There [has] developed a war between the main political parties as a result of which the criminal justice system in general and prisons in particular have been the ultimate victims. One headline-grabbing change after another has followed, regardless of whether the system had sufficient resources properly to implement them. (Lord Woolf, reported in The Guardian, 17 March 2008)

Across the developed world today, we see striking contrasts in the level and quality of imprisonment. In 2006, imprisonment rates per 100,000 of the population ranged from about 36 in Iceland to a staggering 725 in the US. It is generally agreed that these differences cannot be explained in terms of crime rates, which – unlike levels of imprisonment – have risen and fallen over the last 50 years in broadly similar ways in most advanced democracies. And while the humanity of prison conditions and the constructiveness of prison regimes cannot be so neatly assessed, there is plenty of evidence to suggest a similarly wide cross-national variation along these dimensions (see Whitman, 2003 ; Cavadino and Dignan, 2006).

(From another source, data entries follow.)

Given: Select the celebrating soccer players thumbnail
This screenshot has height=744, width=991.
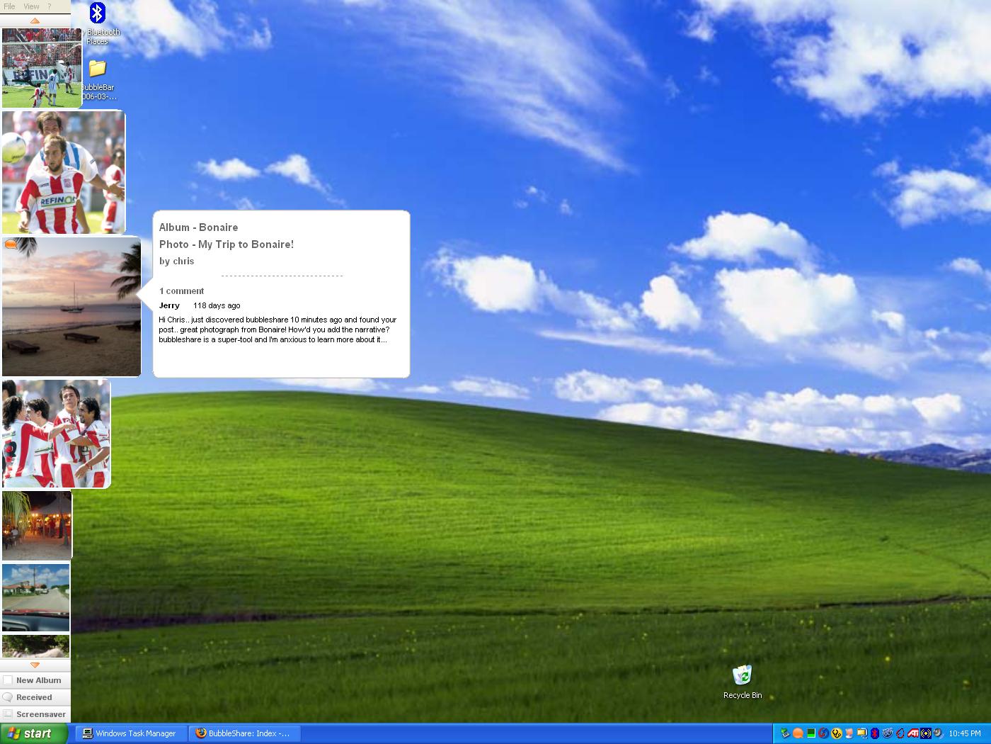Looking at the screenshot, I should click(55, 434).
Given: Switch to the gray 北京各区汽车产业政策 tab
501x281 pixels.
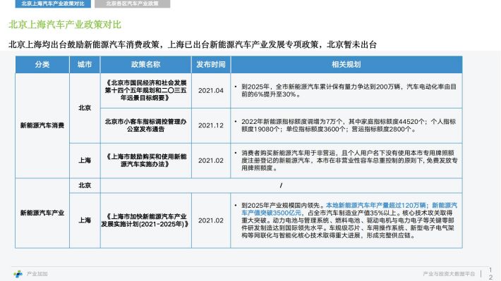Looking at the screenshot, I should click(132, 4).
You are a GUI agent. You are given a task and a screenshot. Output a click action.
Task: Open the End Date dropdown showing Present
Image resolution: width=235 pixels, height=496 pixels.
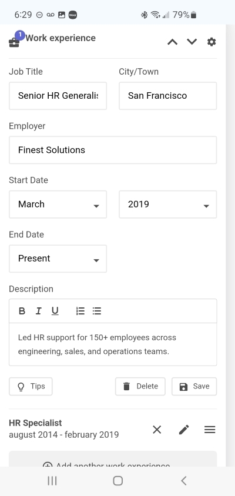point(58,259)
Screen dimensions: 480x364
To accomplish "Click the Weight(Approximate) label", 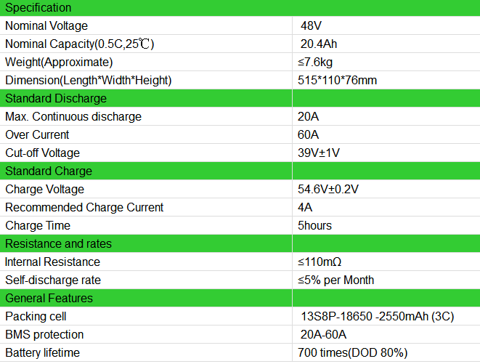I will point(59,62).
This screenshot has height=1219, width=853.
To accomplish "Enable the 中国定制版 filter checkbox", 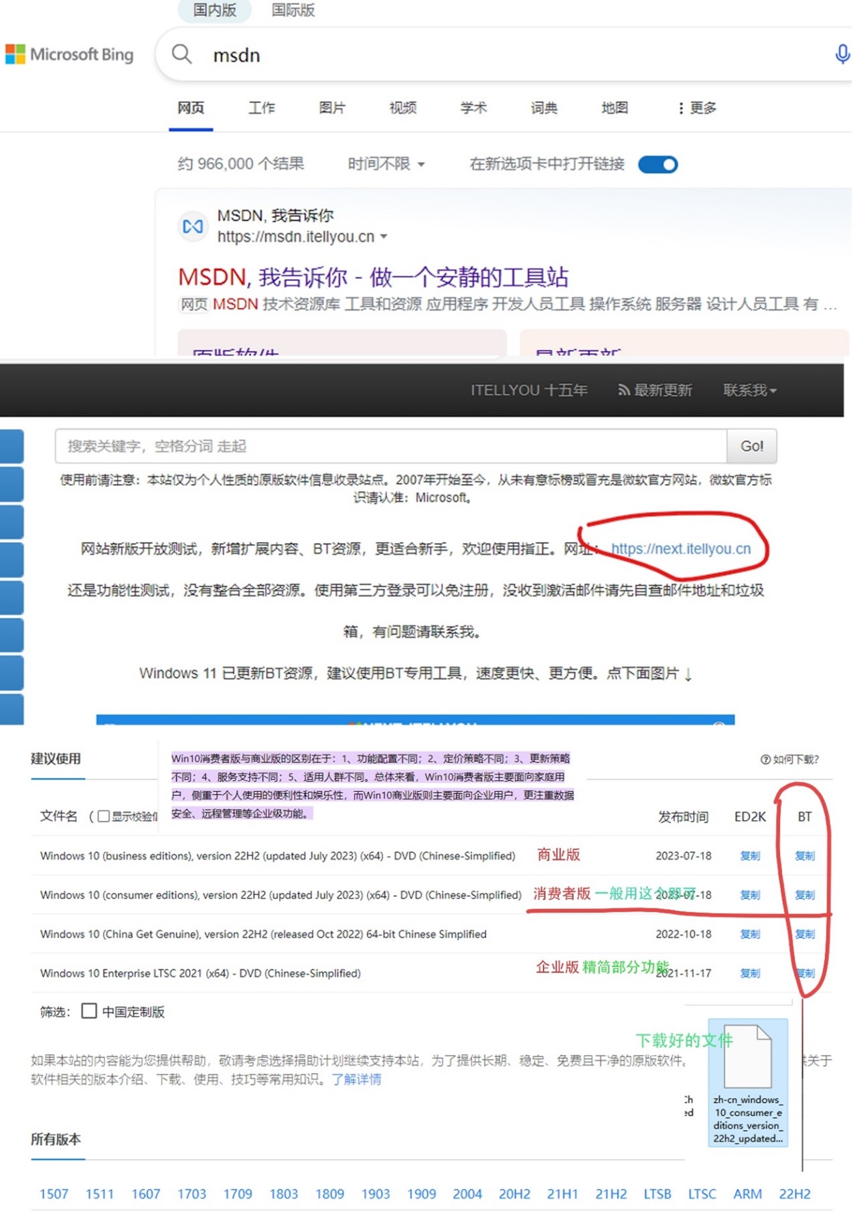I will tap(89, 1011).
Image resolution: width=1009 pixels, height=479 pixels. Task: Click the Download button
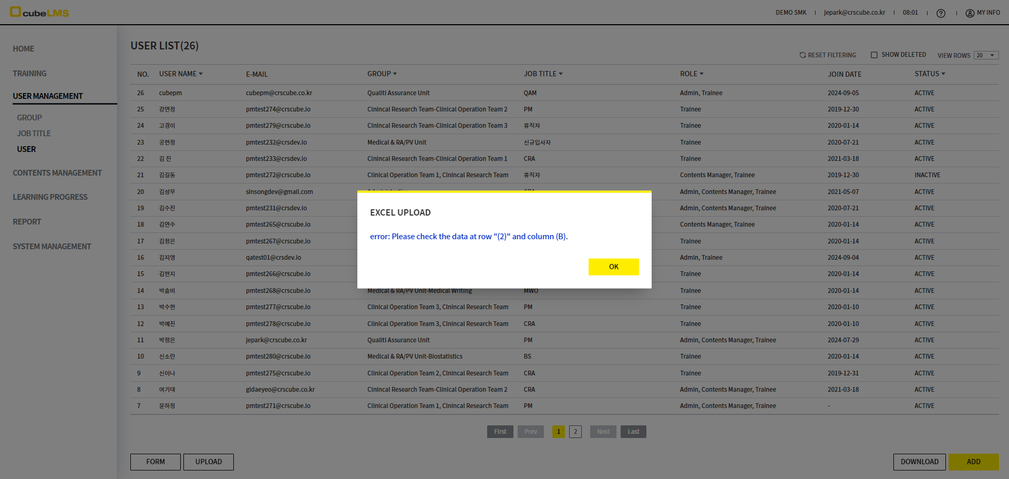(x=919, y=462)
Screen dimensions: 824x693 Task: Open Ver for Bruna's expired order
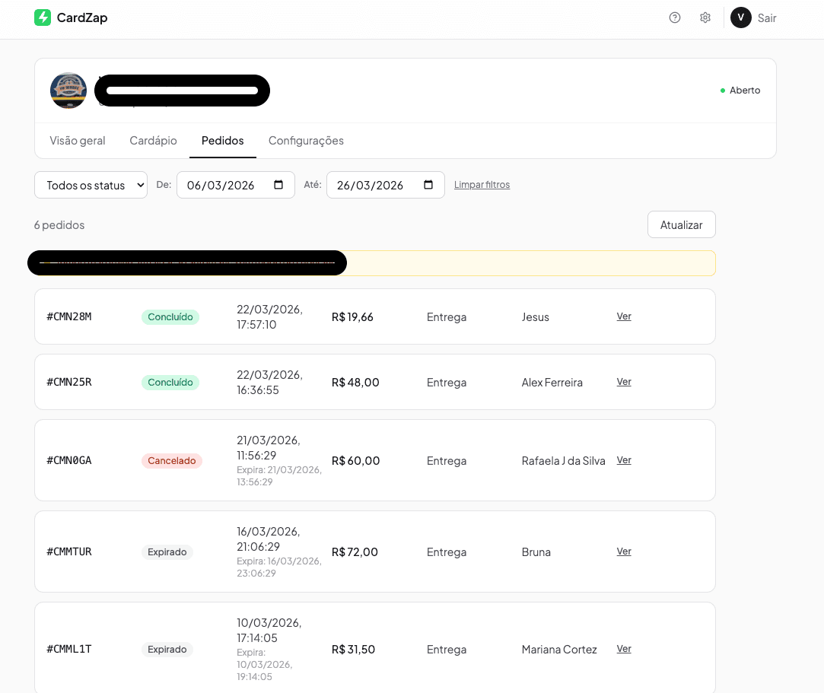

In a recent book (Lacey, 2008), I argued that these variations in punishment can be explained in terms of a differentiated model of varying forms of capitalist economy and democracy. Individualistic ‘liberal market economies’ such as the US, the UK, Australia and New Zealand have, over the last 50 years, almost universally seen striking increases in the imprisonment rate, while ‘coordinated’ market economies such as those of northern Europe and Scandinavia have seen, by and large, much more stable levels of imprisonment. In this country, we have experienced a rapid and continuing rise in punishment in the last 30 years (albeit that, happily, at 148 per 100,000 our imprisonment rate continues to be much nearer in scale to other European countries than to the US). In essence, I argue that the liberal market economies have found themselves in the grip of what we can loosely characterise as a ‘prisoners’ dilemma’, in which electoral arrangements and other institutional features of economic and political organisation have created a situation in which the strategic capacity for political and economic coordination necessary to reduce punishment is lacking.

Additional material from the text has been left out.